═══ PROVIDED INFORMATION

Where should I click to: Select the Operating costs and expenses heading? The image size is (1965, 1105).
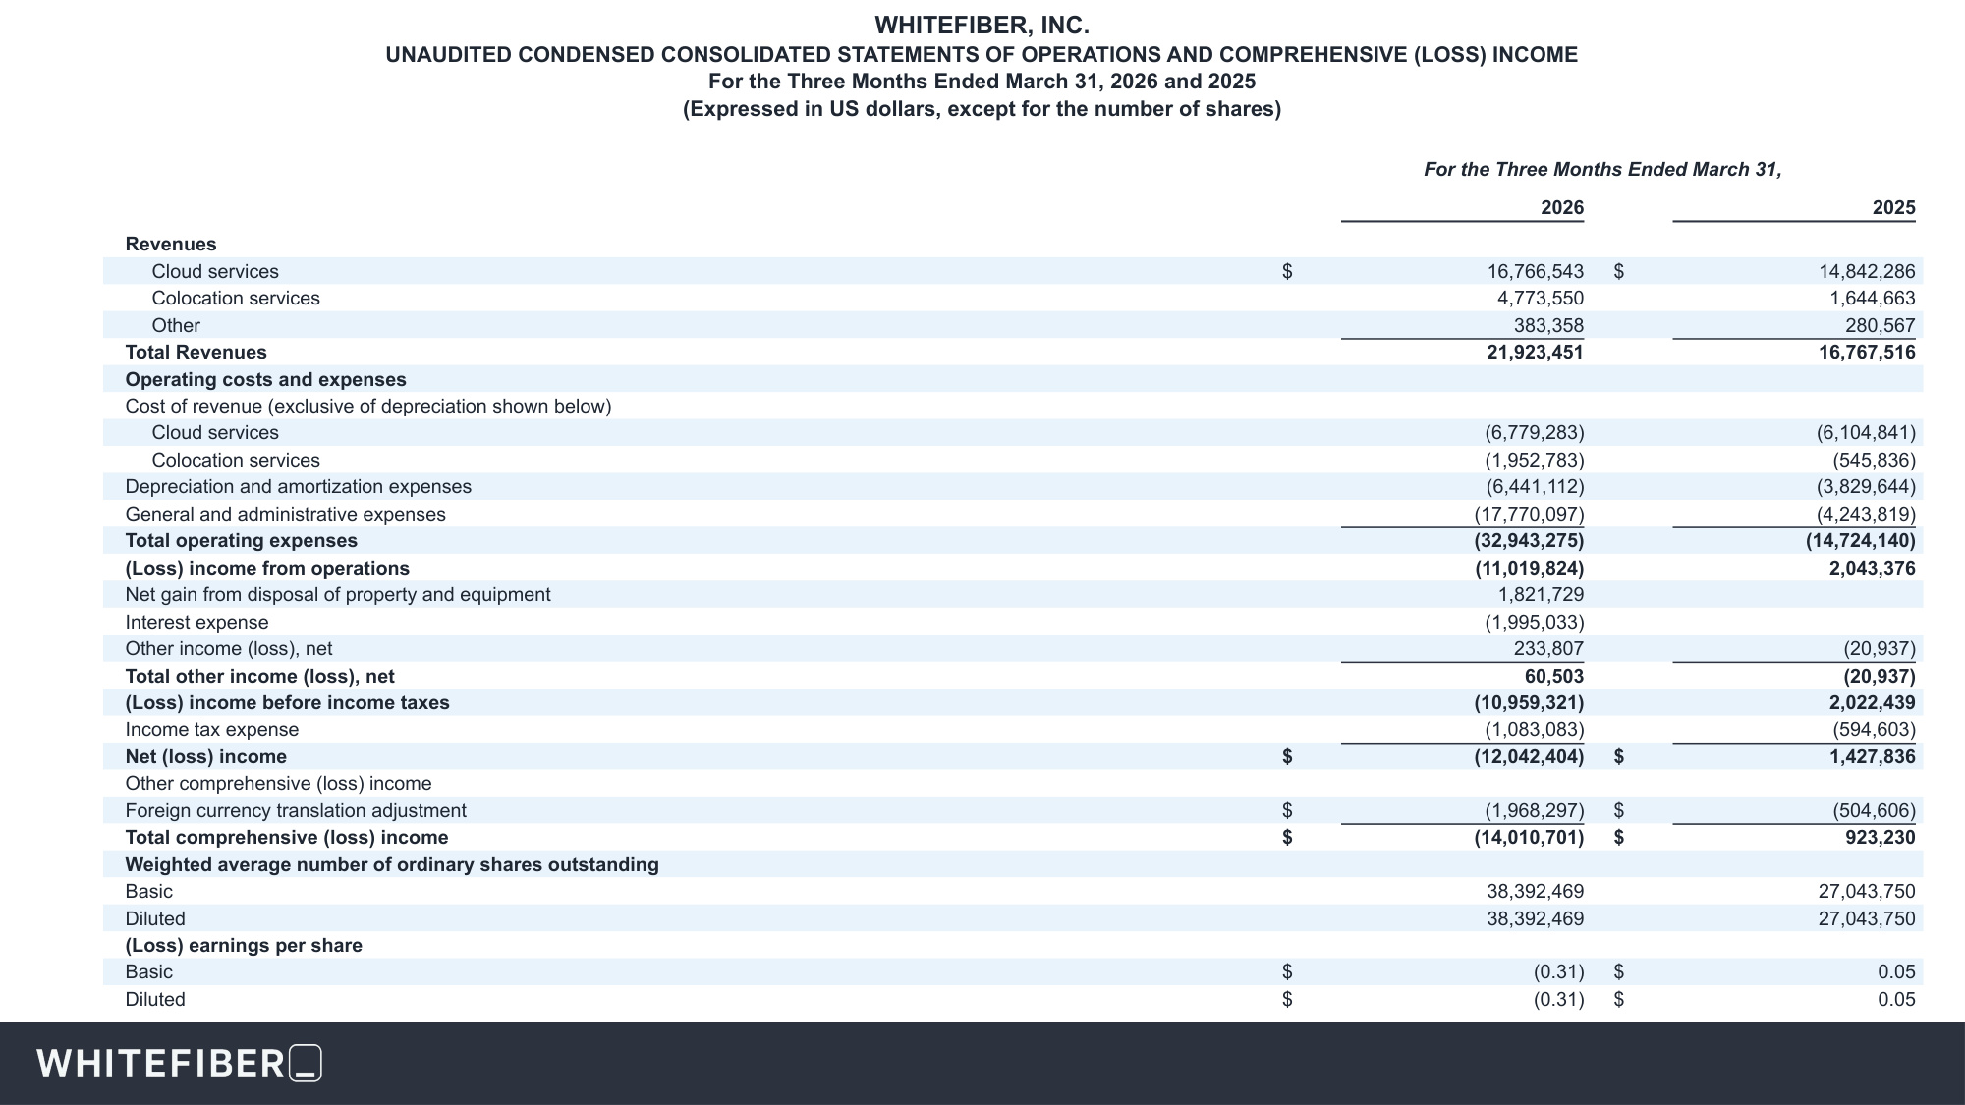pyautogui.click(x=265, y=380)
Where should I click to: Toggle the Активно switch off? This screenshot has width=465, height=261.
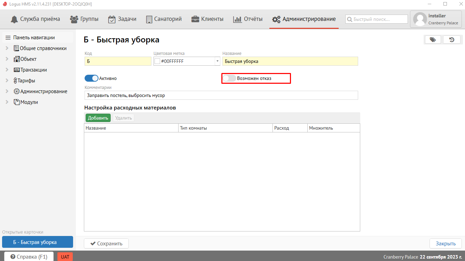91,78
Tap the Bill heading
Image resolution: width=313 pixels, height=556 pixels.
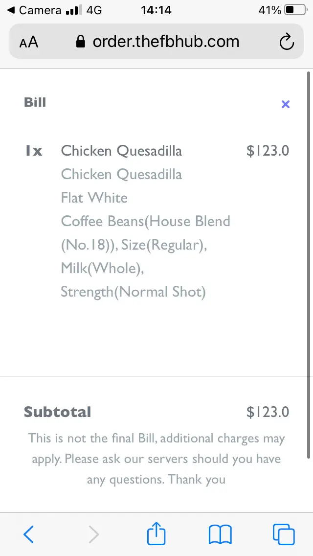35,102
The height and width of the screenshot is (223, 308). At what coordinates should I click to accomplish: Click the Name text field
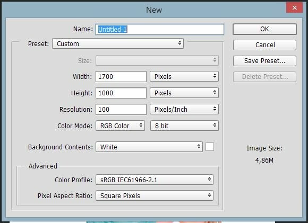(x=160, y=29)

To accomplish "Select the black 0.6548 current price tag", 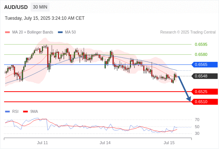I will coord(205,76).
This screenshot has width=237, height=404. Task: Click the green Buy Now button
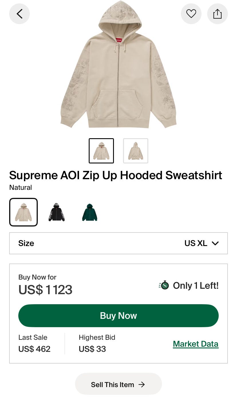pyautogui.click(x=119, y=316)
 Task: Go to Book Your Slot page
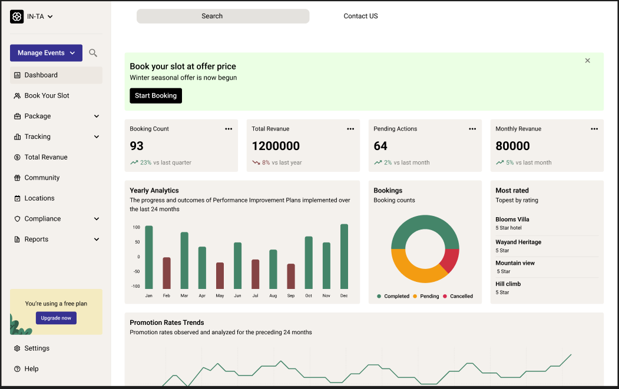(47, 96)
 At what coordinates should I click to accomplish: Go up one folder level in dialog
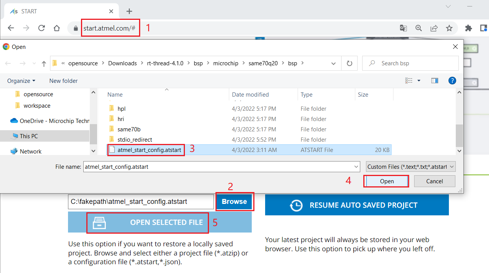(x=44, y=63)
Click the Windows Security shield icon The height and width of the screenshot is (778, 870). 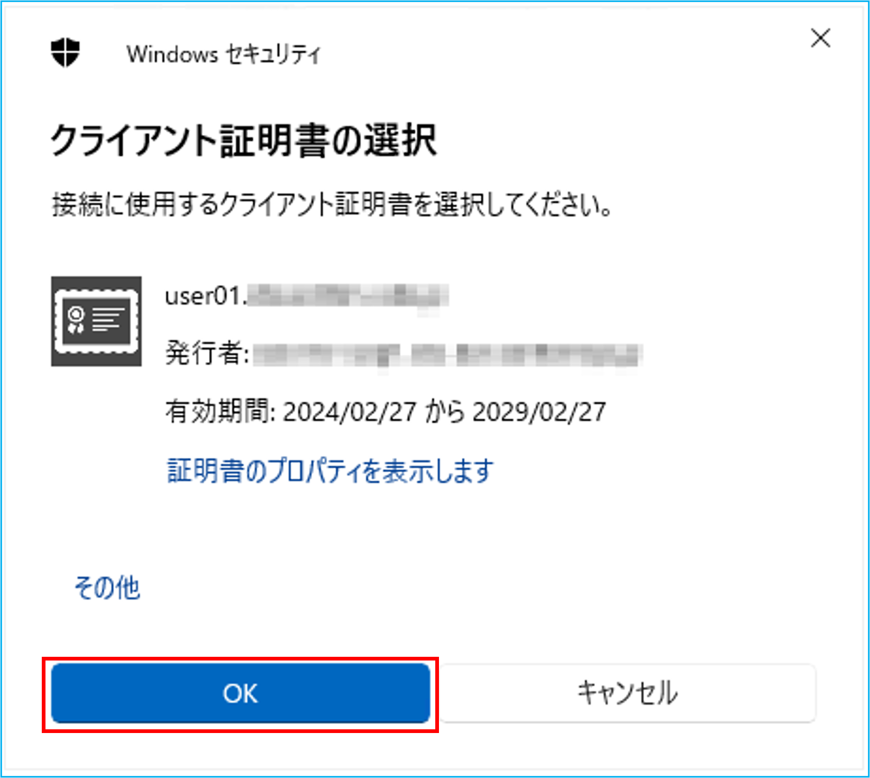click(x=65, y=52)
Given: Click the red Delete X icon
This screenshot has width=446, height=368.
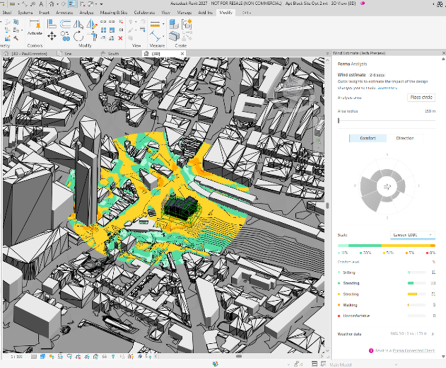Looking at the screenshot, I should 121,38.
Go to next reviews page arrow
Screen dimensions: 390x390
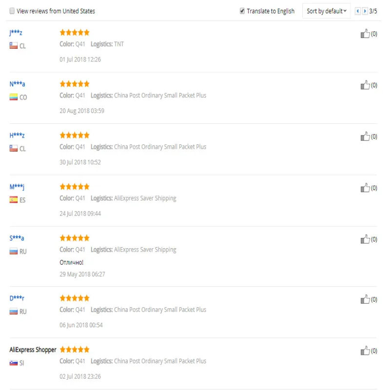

══════
═══ PROVIDED INFORMATION

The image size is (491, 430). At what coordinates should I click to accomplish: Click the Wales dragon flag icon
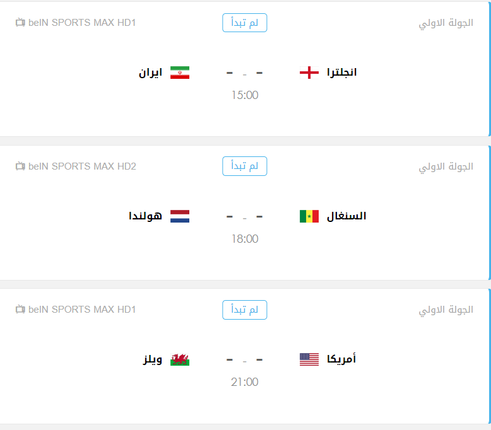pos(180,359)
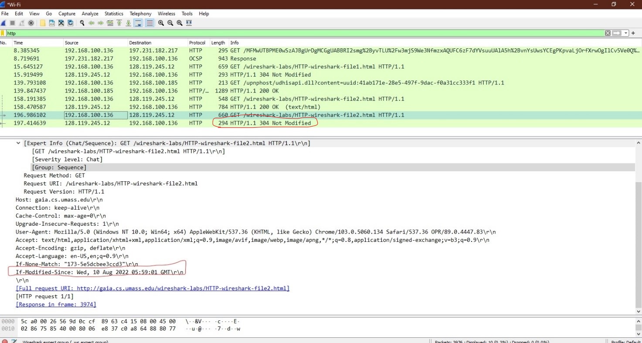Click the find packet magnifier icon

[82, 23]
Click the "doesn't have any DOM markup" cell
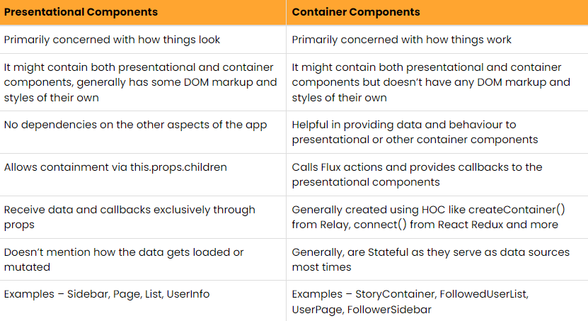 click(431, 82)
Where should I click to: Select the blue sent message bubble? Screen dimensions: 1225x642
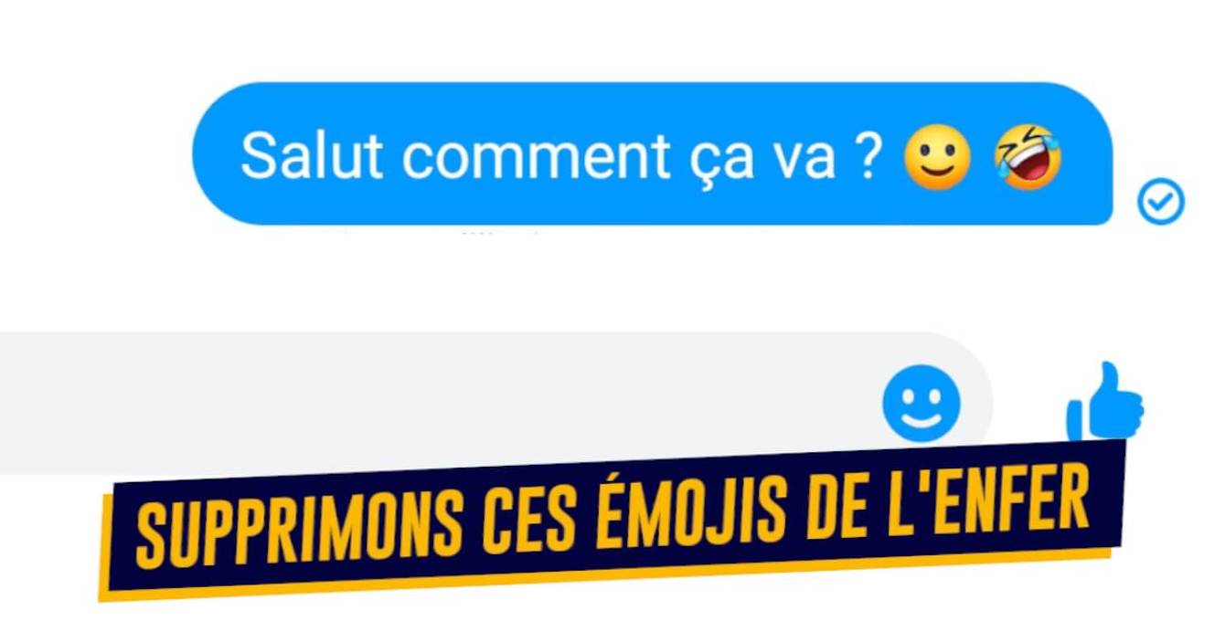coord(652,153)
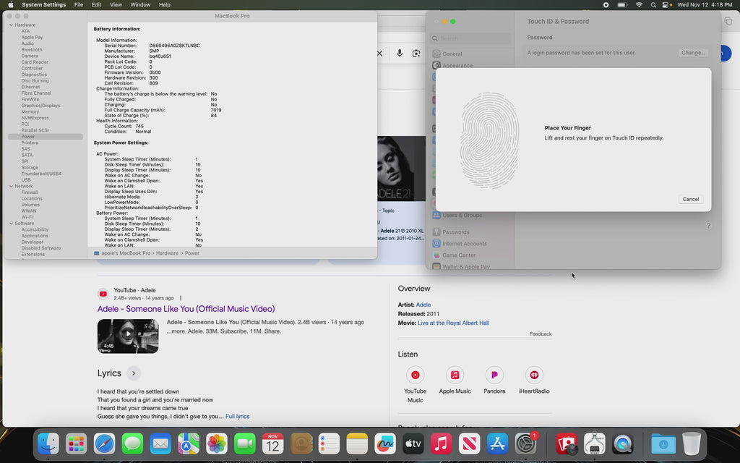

══════
═══ PROVIDED INFORMATION

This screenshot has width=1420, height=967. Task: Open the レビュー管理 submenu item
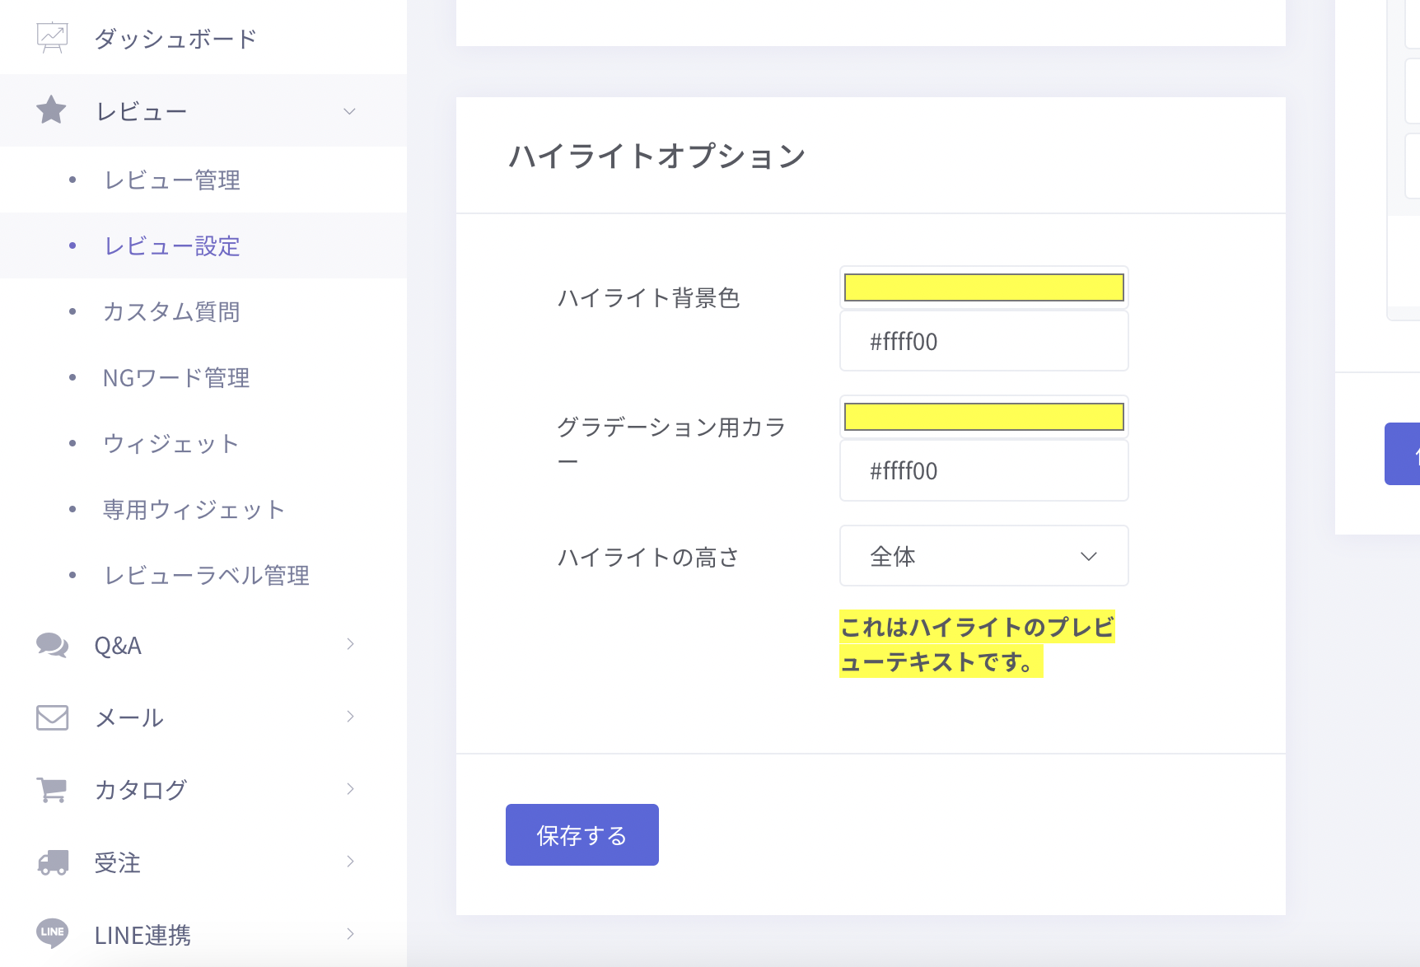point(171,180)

══════

**PROBLEM REQUIREMENTS:**
Write out again exactly the lines above from the one with "Given: Click the red Delete X icon" through the one with "Screen dimensions: 390x390", adding no other lines and no pictures.

**ANSWER FOR THE TASK:**
Given: Click the red Delete X icon
This screenshot has width=446, height=368.
Looking at the screenshot, I should 121,38.
Go to next reviews page arrow
Screen dimensions: 390x390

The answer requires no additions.